Greg opens with the thing he can’t stop thinking about: the “one hour company stack.” His point is blunt — you can grab an idea from ideabrowser.com, vibe-code it, slap on a landing page and Stripe, and get something real into the market almost instantly. He contrasts the old startup timeline — months to hire devs, build an MVP, and maybe get revenue by month 12 — with a new one where you can build by 9:45 a.m. and iterate by lunch.
He’s clear that speed alone isn’t enough: if you don’t have an audience, first customers are still hard. That’s why he keeps coming back to distribution as the hidden edge — email lists, social reach, or AI-assisted audience building. The subtext is that coding is getting cheap fast, but access to buyers is still precious.
Next he gets excited about “ambient businesses,” meaning companies that run with near-zero daily human input. He imagines agents monitoring markets, finding opportunities, handling support, and only needing occasional founder oversight — with seven- and eight-figure businesses eventually running this way. He ties that to a broader timeline: app store era from 2009–2015, API economy from 2015–2024, and now the 2025–2030 “agent economy,” where agents hire other agents and someone should build the “Glassdoor for AI agents.”

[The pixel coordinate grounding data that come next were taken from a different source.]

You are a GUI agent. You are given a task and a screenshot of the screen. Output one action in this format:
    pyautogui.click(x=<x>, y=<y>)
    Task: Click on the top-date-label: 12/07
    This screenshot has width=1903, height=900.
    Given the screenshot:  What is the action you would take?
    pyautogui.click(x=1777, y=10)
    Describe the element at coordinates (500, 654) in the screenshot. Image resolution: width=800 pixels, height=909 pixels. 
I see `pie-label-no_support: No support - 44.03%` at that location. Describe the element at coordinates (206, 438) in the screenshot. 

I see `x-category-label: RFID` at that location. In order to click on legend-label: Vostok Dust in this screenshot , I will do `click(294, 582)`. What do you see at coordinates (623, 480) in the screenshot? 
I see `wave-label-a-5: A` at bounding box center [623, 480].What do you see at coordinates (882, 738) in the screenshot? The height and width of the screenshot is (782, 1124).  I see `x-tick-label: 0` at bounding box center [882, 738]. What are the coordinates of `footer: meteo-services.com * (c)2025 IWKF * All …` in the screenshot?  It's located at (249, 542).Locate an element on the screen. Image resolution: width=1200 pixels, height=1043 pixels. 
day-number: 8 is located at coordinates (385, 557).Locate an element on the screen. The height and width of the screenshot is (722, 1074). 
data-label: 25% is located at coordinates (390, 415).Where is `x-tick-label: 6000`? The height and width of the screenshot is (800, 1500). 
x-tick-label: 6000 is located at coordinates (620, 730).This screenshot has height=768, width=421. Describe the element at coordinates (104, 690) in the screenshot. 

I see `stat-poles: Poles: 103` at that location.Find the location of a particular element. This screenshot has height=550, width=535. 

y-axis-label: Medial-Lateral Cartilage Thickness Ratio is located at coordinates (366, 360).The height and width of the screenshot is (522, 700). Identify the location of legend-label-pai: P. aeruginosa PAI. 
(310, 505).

Greg then zooms into vertical AI, where YC predicts 300-plus unicorns this decade. His advice isn’t to chase giant categories head-on, but to wedge into sub-niches inside insurance, real estate, logistics, elder care, legal, healthcare, or construction — especially boring sectors still powered by phone calls and faxes. The core argument is that vertical SaaS captures IT budget, while vertical AI replaces labor, making the market much larger.
A big section is about how AI breaks traditional SaaS pricing. Greg notes major SaaS stocks are down 50–60%, partly because investors expect fewer seats and worry buyers can just vibe-code alternatives. He sees the world moving from per-seat pricing to usage-based and now to outcome-based pricing — like paying $1.50 per resolved support ticket, with companies like Zendesk already moving this way and Gartner projecting 40% of enterprise SaaS to shift by 2030.
He sketches a mini “SaaS graveyard”: generic CRM, basic dashboards, template marketplaces, scheduling tools, and simple support products all look vulnerable if they don’t evolve. In their place, the premium layer shifts toward human judgment — original taste, weird thinking, physical experiences, and human-made craft. He uses Porsche’s 100% human-made campaign as a signal that “no AI involved” could become a luxury certification, while AI-assisted but human-led becomes premium and fully AI-made drifts toward commodity.
One of his more memorable reframes is moving from founder-market fit to “founder-agent fit.” He says founders will look more like film directors, orchestrating fleets of agents rather than doing the work directly, and he imagines future team pages filled with a couple humans plus named AI employees. That feeds into his economic thesis: in the AI age, it may only take 100 true true fans — not 1,000 — because agents slash costs enough for small, niche, high-margin businesses to work.
After all the optimism, Greg says the biggest fear is the expanding agent attack surface: prompt injection, poisoned context windows, malicious MCP services, permission escalation, and compromised training data. He compares it to phishing, but worse, because agents can have system access and autonomy, and he argues founders will need “quarterly agent cleanses” to review permissions the way they review app access today. He closes with urgency: build costs are near zero, audiences are underpriced, and there may be a 12- to 24-month window before niches crowd up and the best moats — data, brand, network, trust — get claimed.